How Texting and Driving Pushes Insurance Rates Up
You probably know that if you cause an accident because of risky behavior, your car insurance rates will almost certainly go up. But did you know that the bad behavior of other drivers can have an impact, too?
Unfortunately, more and more people are making the dangerous decision to text and drive, which causes 1.6 million crashes and almost 400,000 injuries per year, according to The National Safety Council—that’s one out of every four car accidents!
Because of this, car accident rates have risen over 14 percent since 2014. Not only does this make driving more dangerous for everyone, but it also contributes to increased car insurance premiums for everyone.
The chart below illustrates the number of car crashes that occurred between 2013–2017, as well as the number of those that were a direct result of distracted driving, and then those which were cell phone related.
How and Why Do Texting and Driving Impact My Car Insurance Rates?
If you personally text and drive, I have one word of advice: stop. It’s incredibly dangerous, and more and more insurance companies are starting to track cell phone use for the drivers they insure. Allstate, for example, uses a technology called Arity to track whether or not drivers are using their phones while driving. After analyzing 160 million trips, they found that drivers who used their phones en route were, in fact, more dangerous on the road. Another company, Boston-based TrueMotion, found that the 18,000 drivers it analyzed spent 20 percent of every drive using their phone—including scrolling through social media!
If you do not personally text and drive, you may be breathing a sigh of relief. But unfortunately, you might still be impacted.
If I Do Not Personally Text and Drive, Will My Rates Be Unaffected?
Car insurance premiums are determined by many different factors, including the neighborhood you live in, your age, the length of your commute, your driving history, and the behavior of other drivers. This last category is why texting and driving impacts everyone. Because so many people do it, car insurance companies have been raising their rates.
How Much Should I Expect My Car Insurance Premiums to Rise?
It depends on what state you live in. Nationwide, insurance premiums have risen by more than 20 percent since 2011, and distracted driving is mostly to blame. In North Carolina last year, drivers saw their first insurance premium hike since 2009, and it was a big one, averaging nearly 14 percent. South Carolina likewise experienced a rate increase of nearly 9 percent in 2016. “We are seeing an increase in accident frequency,” Russ Dubisky, executive director of the South Carolina Insurance Association, told The State.
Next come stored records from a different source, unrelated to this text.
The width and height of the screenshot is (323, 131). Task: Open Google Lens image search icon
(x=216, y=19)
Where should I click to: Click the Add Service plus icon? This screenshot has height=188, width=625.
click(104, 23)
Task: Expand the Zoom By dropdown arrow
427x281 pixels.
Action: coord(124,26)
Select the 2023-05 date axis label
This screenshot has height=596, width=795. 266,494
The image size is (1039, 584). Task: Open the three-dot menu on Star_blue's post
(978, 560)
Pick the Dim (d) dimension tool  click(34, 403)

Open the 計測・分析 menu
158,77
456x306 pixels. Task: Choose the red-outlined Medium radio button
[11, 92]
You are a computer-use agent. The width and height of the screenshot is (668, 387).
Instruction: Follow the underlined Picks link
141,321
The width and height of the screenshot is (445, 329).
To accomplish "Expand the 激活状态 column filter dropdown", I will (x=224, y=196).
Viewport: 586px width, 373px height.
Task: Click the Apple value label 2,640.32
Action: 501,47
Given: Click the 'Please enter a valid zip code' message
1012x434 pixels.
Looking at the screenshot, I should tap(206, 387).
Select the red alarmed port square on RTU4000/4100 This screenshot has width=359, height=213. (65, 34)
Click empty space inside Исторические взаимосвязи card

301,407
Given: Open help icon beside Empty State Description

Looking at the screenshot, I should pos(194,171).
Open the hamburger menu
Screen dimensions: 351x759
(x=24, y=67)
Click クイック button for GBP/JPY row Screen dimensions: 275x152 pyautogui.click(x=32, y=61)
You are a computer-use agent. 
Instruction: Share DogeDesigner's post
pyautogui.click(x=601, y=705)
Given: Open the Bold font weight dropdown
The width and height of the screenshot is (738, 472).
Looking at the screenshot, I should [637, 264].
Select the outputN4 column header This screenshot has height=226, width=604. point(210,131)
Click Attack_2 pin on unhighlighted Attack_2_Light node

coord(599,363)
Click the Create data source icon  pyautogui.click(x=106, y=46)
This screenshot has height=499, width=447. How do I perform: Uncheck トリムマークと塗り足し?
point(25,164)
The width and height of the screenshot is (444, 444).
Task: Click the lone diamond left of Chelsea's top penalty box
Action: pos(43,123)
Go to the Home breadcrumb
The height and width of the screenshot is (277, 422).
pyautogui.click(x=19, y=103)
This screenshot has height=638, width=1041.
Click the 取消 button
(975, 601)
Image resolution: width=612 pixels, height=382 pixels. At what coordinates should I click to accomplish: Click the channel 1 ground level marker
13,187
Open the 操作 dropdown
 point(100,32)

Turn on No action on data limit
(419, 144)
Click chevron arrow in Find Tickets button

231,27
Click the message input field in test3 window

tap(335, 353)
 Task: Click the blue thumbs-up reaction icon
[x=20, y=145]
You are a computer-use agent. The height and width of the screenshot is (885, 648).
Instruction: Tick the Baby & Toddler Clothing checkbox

“And we are seeing more serious injuries.” In Massachusetts, car insurance premiums rose in 2017 by as much as 10 percent, largely due to distracted driving: “I would characterize distracted driving as a big factor,” Massachusetts Division of Insurance spokesman Chris Goetcheus told the Boston Globe. “It is resulting in more accidents out on the road.”
If you are a teen or young driver, you’re likely to see a bigger increase as well. But it is far from just teens that are guilty of distracted driving: according to State Farm, nearly 40 percent of drivers admit to texting and driving.
Is Texting the Only Reason Insurance Premiums Are Rising?
There are many factors that insurance companies take into consideration when setting premiums, and while distracted driving is a large factor, it’s not the only factor. When gas prices are low and the economy is booming, more people can afford to drive, and the roads become more congested, leading to more accidents. As vehicles become less mechanical and more computer-centric, the average cost of repairs is increasing, making the average insurance payout much higher.
How Can I Avoid Paying More for Car Insurance?
One of the most surprising things you can do? Raise your credit score. If your credit score is below 580, you are likely to pay $1,400 more in car insurance premiums than someone with a score above $800—and that’s a lot of money!
Many insurance companies are starting to offer technology that tracks your driving behavior, and often may offer you a discount if the tech shows you are not distracted while driving. There are several smartphone apps, including the aforementioned TrueMotion, along with many other upcoming car insurance technologies. Another one, CellControl, helps by preventing you from using your phone at all while you’re driving.